## begin Provided text
Build Quality: We found nothing wrong with how the Deadbolt was built. Shocks were not leaking, gear mesh was good, etc.

Test Drivers: Cubby, Tim, Iron Mike, Sam “The Noob”

Test Venues: Cliff Cave Park in St Louis Missouri, a Belleville Illinois park, and a cul-de-sac

Set-up Notes: We ran the Deadbolt bone stock with the exception of ditching the stock battery connector in favor of a Traxxas unit. We used a MaxAmps 2S 6500 mAh Lipo for power, and a Hyperion 720iNet3 for charging.

Turning: While it did turn better in general bashing conditions than we thought a truck with locked diffs could, it doesn’t compare to “normal” bash trucks for turning. The Deadbolt is a dedicated crawling machine so it pushes a lot and then traction rolls on most surfaces. In its element of crawling, it gets around well. The stock servo doesn’t have crazy torque, but enough to get the job done when picking lines around a crawling course.

Crawling: Right out of the box the Deadbolt can get over some pretty gnarly obstacles. With locked diffs, 2.2 tires, and a buttery smooth power system, the Deadbolt can climb over things a “normal” bash truck couldn’t even dream of getting over. For example, we took the Deadbolt to a local crawl spot along with a good ole’ 2wd Slash. While it may have taken a few tries to get over some rock combos with the Deadbolt, the Slash didn’t even have a shot of making it over. If you plan on crawling, the Deadbolt certainly fits the bill. It also worked real well right out of the box for trailing. At a local park the Deadbolt had no problem hanging with the normal crew while on a trail walk. Yes, there are a bunch of mods that can be done to increase its prowess out on the trail, but out of the box it hangs tough.

Jumping: We had a great time jumping the Deadbolt. The locked diffs and heavy rotating mass resulting in a truck that responds quickly to throttle/brake input while in the air. The Deadbolt doesn’t have a lot of top speed, so don’t expect to be hucking any big triples at the track, but small ramp jumps are a blast. As much as the Deadbolt feels good while in the air, it doesn’t like landings. It just isn’t set-up to soak up airtime, expect some bouncing when coming back down to Mother Earth.

Bumps/Whoops: Hey, its a crawling machine what do you expect? It doesn’t really get going fast enough to pound the whoops, it kinda climbs in, then back out of them.

On-Road: Ya so… the Deadbolt is about as far away from a pavement machine as you can buy. It doesn’t like to turn very quickly on pavement, but when it does, it traction rolls. The low top speed won’t impress your friends, but the ability to pull long wheelies will.
## end Provided text
## begin Supplied material
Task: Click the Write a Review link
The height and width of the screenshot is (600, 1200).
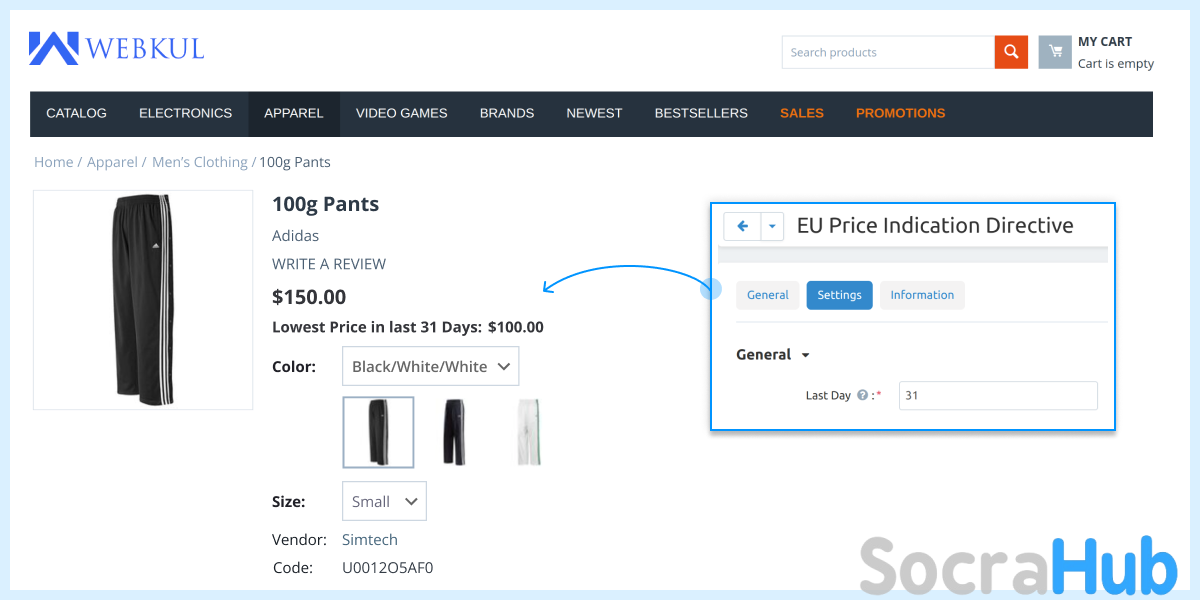Action: click(329, 264)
## end Supplied material
## [Directive]
Copy out word for word the section of the Deadbolt review that begins with the words containing "Test Drivers: Cubby, Tim, Iron" and ends with "720iNet3 for charging.". Work only from the Deadbolt review, not from the material.

## [Output]
Test Drivers: Cubby, Tim, Iron Mike, Sam “The Noob”

Test Venues: Cliff Cave Park in St Louis Missouri, a Belleville Illinois park, and a cul-de-sac

Set-up Notes: We ran the Deadbolt bone stock with the exception of ditching the stock battery connector in favor of a Traxxas unit. We used a MaxAmps 2S 6500 mAh Lipo for power, and a Hyperion 720iNet3 for charging.